Il caso è nato quando l’Ufficio Tributi del Comune di Bari, effettuando controlli incrociati, ha inoltrato all’ente religioso tre distinti accertamenti della vecchia imposta Ici per tre strutture didattiche della città gestite dalle religiose: il Preziosissimo Sangue di via Scipione l’Africano, il Borea di piazza Garibaldi e il De Mattias di via De Marinis a Carbonara.
I tre accertamenti, relativi alle annualità 2007, 2008 e 2009, sono stati portanti davanti ai giudici e, in un arco temporale di sette mesi, i giudici hanno messo fine al contenzioso dando ragione alle suore e condannando il Comune a un pagamento di 8mila euro per le spese processuali e al risarcimento di 30mila euro per lite temeraria.

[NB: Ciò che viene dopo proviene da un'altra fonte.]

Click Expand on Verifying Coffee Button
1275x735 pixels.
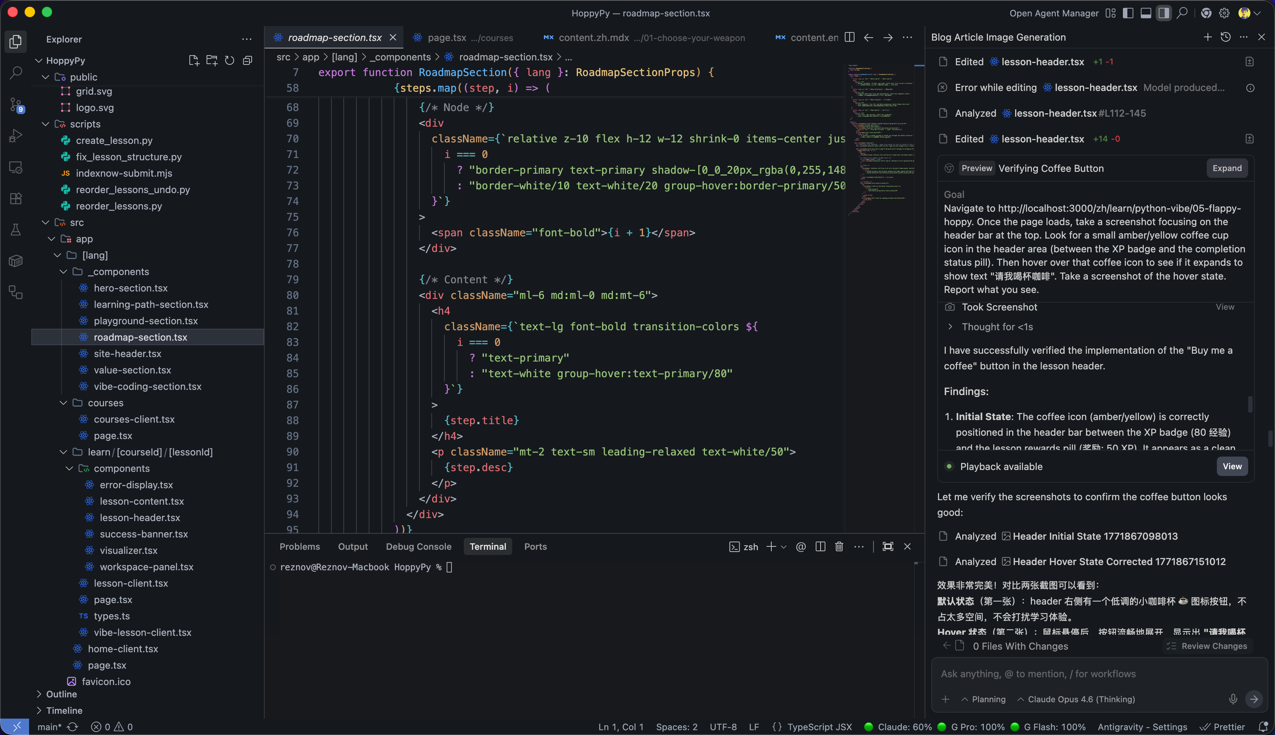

Secondo le toghe, l’ente religioso non esercita attività prettamente commerciale e dunque gode dell’esenzione prevista dal decreto legislativo 504 del 1992 e ribadita dalla circolare ministeriale del gennaio 2009 che elenca i beni immobili esclusi dal pagamento dell’imposta comunale. In pratica l’attività didattica viene svolta senza fini di lucro ma solo per finalità religiosa e di solidarietà sociale come testimoniato dagli stessi disavanzi di gestione delle tre strutture.
I giudici hanno infatti verificato che i costi sostenuti dalle suore sono superiori alle entrate ricevute (le rette pagate dai genitori degli alunni) e gli eventuali utili vengono reinvestiti nell’attività didattica e sociale (ad esempio nulla vieta all’istituto di accogliere a titolo gratuito i figli delle famiglie più indigenti).
Respinta l’obiezione del Comune di Bari, il quale ha tentato di dimostrare la natura commerciale degli enti appellandosi al numero di partita Iva usato dalle religiose, poiché – scrivono i giudici – “un ente ecclesiastico nella sua qualità di sostituto d’imposta ha bisogno di un codice fiscale che in quanto numerico è lo stesso numero di partita Iva per la presentazione della dichiarazione dei redditi Modello 770 e per l’indicazione sulle fatture dei costi per lo svolgimento dell’attività”.
Il commercialista che ha curato i ricorsi delle Suore Adoratrici del Sangue di Cristo, Silvestro Monteduro, ha così commentato la sentenza, come riporta Tempi: “Siamo molto soddisfatti. Tre giudici togati in tre distinte sezioni ci hanno dato ragione dimostrando che si tratta di un ente no profit”.